Alguns contos de fadas já eram contados a mais de 6 mil anos
Quando falarmos da origem dos mais famosos contos de fadas
ocidentais, os Irmãos Grimm (Séc. 19) tem o maior crédito. Alguns estudiosos
acreditam que os Grimm foram realmente responsáveis por criar os contos mais
famosos que conhecemos (Chapeuzinho-vermelho, Cinderela, Branca de Neve e
outros), mas acadêmicos não sabiam quantos anos realmente teriam muitas dessas
histórias. Um novo estudo, que trata estas fábulas como uma espécie de "evolução", descobriu que alguns desses contos podem ter sido escritos a mais de 6.000 anos.
A base para o novo estudo, publicado na Royal Society Open Science, é um repositório on-line massivo de mais de 2.000 contos distintos de
diferentes culturas indo-europeias conhecidas como “Aarne–Thopsonm–Uther Index”,
que foi compilado em 2004. Embora nem todos os pesquisadores concordem sobre os
detalhes, todas as culturas indo-europeias modernas (englobando toda a Europa e
grande parte da Ásia) descendem dos povos indo-europeus que viveram durante o
Período Neolítico (10.200 aC-2000 aC) na Europa Oriental. Grande parte da
linguagem moderna do mundo teria evoluído a partir deles.
Para conduzir o estudo, Jamshid Tehrani, um antropólogo da
Universidade de Durham do Reino Unido, e colegas examinaram o repositório. Eles
limitaram a sua análise aos contos que continham elementos mágicos e
sobrenaturais, porque esta categoria continha quase todos os contos famosos que
as pessoas estão familiarizadas.
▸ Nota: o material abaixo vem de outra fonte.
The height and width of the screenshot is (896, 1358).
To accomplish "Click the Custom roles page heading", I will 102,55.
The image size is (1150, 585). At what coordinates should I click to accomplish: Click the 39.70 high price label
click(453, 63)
Isso reduziu o tamanho da amostra a 275
histórias, incluindo clássicos como Hansel e Gretel (João e Maria) e A Bela e a
Fera.
Mas traçar estes contos de volta no tempo não é tarefa
fácil. Há registros históricos escassos, e muitas das fábulas começaram com
histórias narradas que não tinham versões escritas. Assim, os investigadores
usaram métodos estatísticos semelhantes aos utilizados pelos biólogos para
rastrear as linhagens de espécies através da árvore ramificada da evolução com
base apenas nas sequências de DNA modernas.
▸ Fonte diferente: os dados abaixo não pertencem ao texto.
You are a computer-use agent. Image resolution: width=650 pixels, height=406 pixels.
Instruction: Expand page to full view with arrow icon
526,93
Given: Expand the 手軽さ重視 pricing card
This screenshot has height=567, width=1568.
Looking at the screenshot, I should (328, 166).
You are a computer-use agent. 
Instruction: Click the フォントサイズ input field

Aqui está como funcionava: Os contos de fadas são transmitidos
através da linguagem, e as ramificações da árvore indo-europeia são bem
definidas, desta forma, os cientistas poderiam traçar a história de um conto de
volta até a sua origem e, assim, voltar no tempo. Se ambas as línguas eslavas e
línguas celtas tinham uma versão de Jack and the Beanstalk (João e o pé de
feijão), por exemplo, as chances são de que a história pode ser rastreada até o
seu "último ancestral comum." Com isso é possível demonstrar que a
origem deste conto pode ser indo-europeia e que ela se dividiu a pelo menos 6.800
anos atrás aos diferentes povos. A abordagem se assemelha ao modo como um
biólogo evolucionário poderia concluir que duas espécies vieram de um ancestral
comum, se os seus genes contêm a mesma mutação não encontradas em outros
animais modernos.
Mas não é tão simples. Ao contrário de genes, que são quase exclusivamente
transmitidas "verticalmente" – de pai para filho - , contos de fadas
também podem ser transmitidas, porém horizontalmente, quando uma cultura se
mistura com outra. Assim, grande parte do estudo dos autores se concentra na separação
e reconhecimento de contos que parecem ter se espalhado de forma horizontal.
Quando a separação foi feita, a equipe ficou com um total de 76 contos de
fadas.
Esta abordagem permitiu aos pesquisadores traçar certos
contos, tais como The Smith and the devil (O Ferreiro e o Diabo), que conta a
história de um ferreiro que faz um pacto com o diabo em troca de proezas inigualáveis,
de volta milhares de anos, temos a origem indo-europeia para este conto. Se a
análise estiver correta, isso significaria os contos de fadas mais antigos
ainda em circulação hoje em dia possuem entre 2.500 a 6.000 anos de idade.
Outras histórias parecem ser muito mais novas, aparecendo pela primeira vez em
ramos mais modernos da “árvore da linguagem”.
Interessante compreender a origem dos Contos de Fadas, não
é? Tenho certeza que muitos já leram, assistiram ou ouviram alguns destes
contos fantásticos contados e escritos há tantos anos, ou melhor, milhares de
anos, e que fizeram parte da nossa história e imaginação.